Licensed cabbies, who in some countries must undergo hundreds of hours of training, accuse Uber of endangering their jobs by flooding the market with cheaper drivers who only need a GPS to get around.
"Taxi drivers, alright - they've got big mouths - but normally they're not aggressive," said Malia, who has driven a taxi in Paris for three years said of the riots in the city, which included torching of cars.
"But these guys have families to feed, debts. They've been pushed to the brink."
Uber does not employ drivers or own vehicles, but instead uses non-professionally licensed contractors with their own cars, allowing them to run their own businesses. In London, 1,500 of the city's iconic black cabs blocked streets in September, while Mayor Boris Johnson raised drivers' ire after calling those opposed to new technology "Luddites."
Black cabbies spend three years studying for "The Knowledge," a grueling test that requires them to memorize every street in London before gaining a license, a tradition dating back to the 1800s. They say they are being squeezed by the popular, cheaper Uber.
In New Delhi, the ban authorities set out in the aftermath of the rape case has not been strictly enforced and Uber has continued to operate in the city. Traditional taxi drivers lounge on their black and yellow Ambassador taxis, a familiar sight in the Indian capital for generations, waiting for fares.
"I don't get customers for days. We sit idle for hours waiting for customers who book Uber even before they step out of their homes," Sharad Kumar, a driver for 27 years, said at a stand.
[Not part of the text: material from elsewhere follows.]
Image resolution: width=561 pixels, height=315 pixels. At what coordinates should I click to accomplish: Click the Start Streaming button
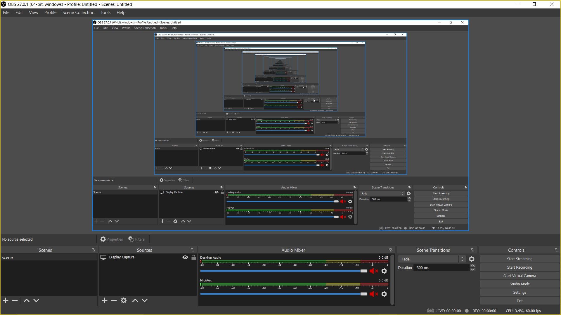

"Uber and other taxis are getting money from foreign companies and are providing services at much cheaper rates. We cannot compete with them," he said. The 53-year-old, who earns 15,000 rupees ($224) a month, acknowledged that old-style cabbies needed to embrace new technology to compete, but said they lacked funds to do so.
Simran Singh, 25, represents the new breed of taxi driver. He quit his job as a sales executive two months ago to become an Uber driver, using his own car, and now earns a daily wage of around $30 through fares and incentive payments, compared to around $22-a-day previously. "It's only been a few days but the earnings are promising," Singh said. In Turkey Uber has begun to operate in June 2015. Uber is especially preferred by Turkish customers who are complaining from the neglected, old and dirty taxis. Turkish taxi drivers are also starting to be anxious about Uber expansion. The Chamber of İstanbul Taxi Drivers announced they filed a complaint about Uber.
Uber pays sums on top of fares to woo drivers, part of aggressive expansion plans that this year saw it reach 22 cities in India alone, its largest market by cities outside the United States.